HOUSTON, TX — More than a year after a Houston firefighter died of cancer, her husband is fighting for benefits he says his wife earned.

It appeared he even had the fire chief on his side.

It’s just the latest case of Houston heroes having a tough time fighting the city’s workers’ compensation system.

ABC13 has reported on police officers struggling with the system. Then, we heard from firefighters and their families, too.

Families like those of Margaret Roberts.

Roberts loved being a Houston firefighter. She did it for more than 21 years until her cancer-ravaged body simply couldn’t do it anymore.

“I had to sit there for almost five years and watch her die daily,” Margaret’s husband, Daniel Roberts, said.

After a long fight with multiple myeloma, Margaret died in January 2017.

Three months after her death, Houston Fire Department Chief Sam Pena wrote a letter to the state pension system swearing, “Her death was a result of an illness sustained in the line of duty.”

In a letter to the 100 Club after that, Pena again wrote that Roberts’ passing was “Declared a Line of Duty Death.”

Both letters would entitle Roberts’ surviving husband and children to benefits paid by groups other than the city of Houston. But when it comes to paying workers comp survivors benefits out of city funds, the city is hauling Roberts’ grieving family back before a workers comp judge.

“The city saw the opportunity to re-dispute the claim starting all over again,” said Roberts attorney Mike Sprain.

Despite losing the case for health benefits when Roberts was alive, the city wants to fight again on the same issue, claiming her multiple myeloma isn’t related to her firefighting work, but instead her race, weight and family history.

Roberts’ own occupational medicine doctor declared in 2013, “In my professional opinion, Margaret Roberts’ multiple myeloma is work-related.”
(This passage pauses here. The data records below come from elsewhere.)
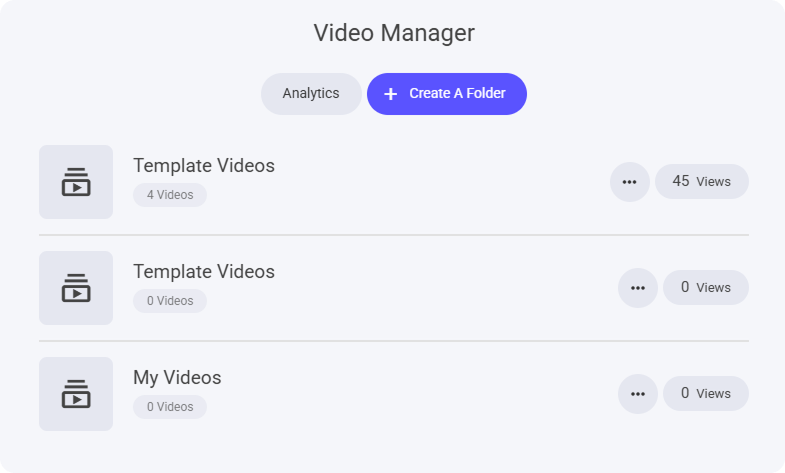This screenshot has height=473, width=785.
Task: Click the My Videos folder playlist icon
Action: coord(76,394)
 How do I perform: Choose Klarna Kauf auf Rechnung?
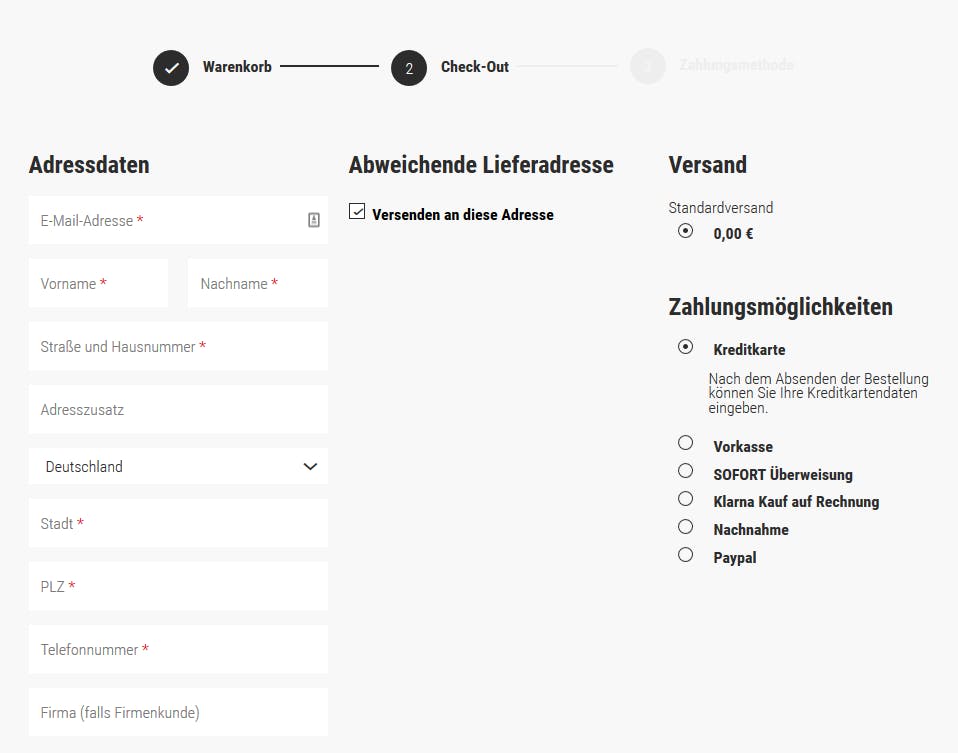point(686,499)
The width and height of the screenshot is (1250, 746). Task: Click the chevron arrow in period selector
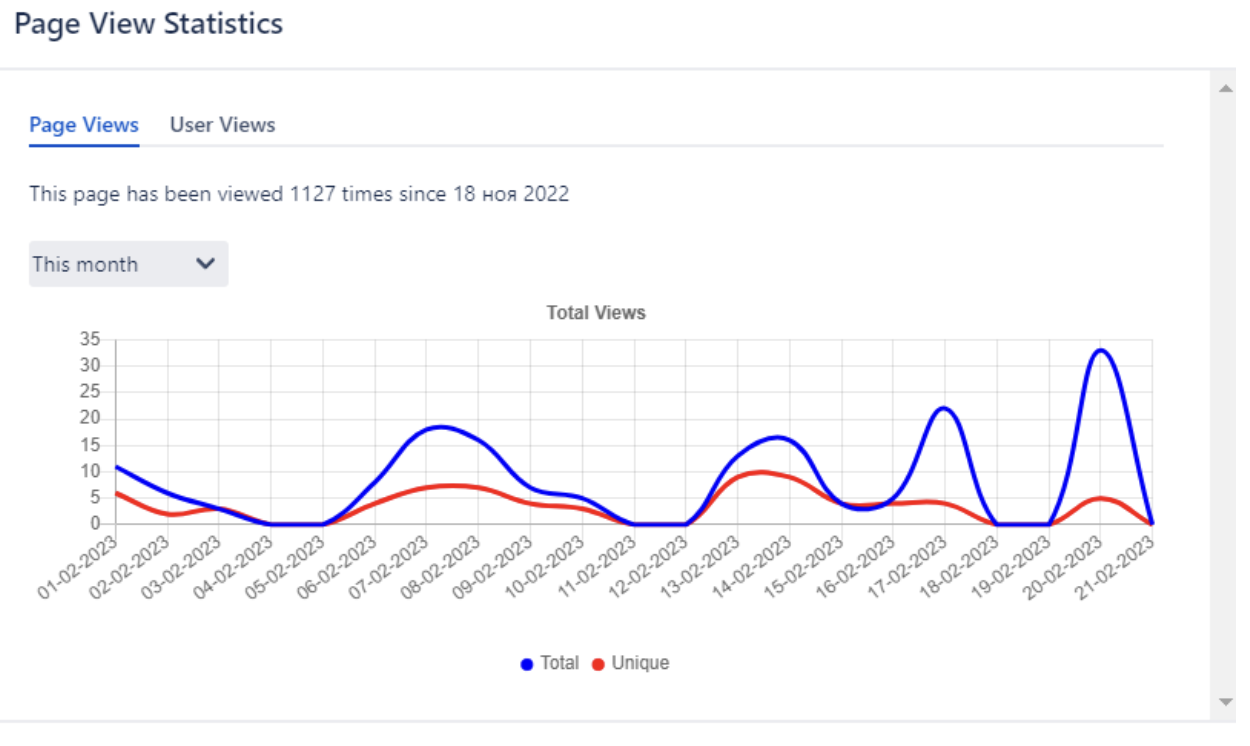click(x=206, y=264)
The International Firefighters Union recognizes a link between multiple myeloma and firefighting.

Four states specifically link cancer to firefighting.

Scientific studies in 1983, 2001, 2006 and 2015 all suggest an “increased” or “significantly elevated” risk for firefighters getting multiple myeloma.

But Texas doesn’t recognize those studies, choosing instead to follow a United Nations-linked recommendation that doesn’t explicitly link the specific cancer to firefighting. The city refused to comment pending the lawsuits.

“I guess they don’t want to pay the benefits that me and my kids have coming,” Daniel Roberts said.

It could be years in court, meaning Roberts is still stuck, fighting the city, trying to figure out how to move on, while still mourning his wife – the woman he still calls a hero.

Roberts’ case is one of the first to go through the state’s workers comp system in which firefighters assert a link between cancer and fighting fires.

It is a growing issue across the country.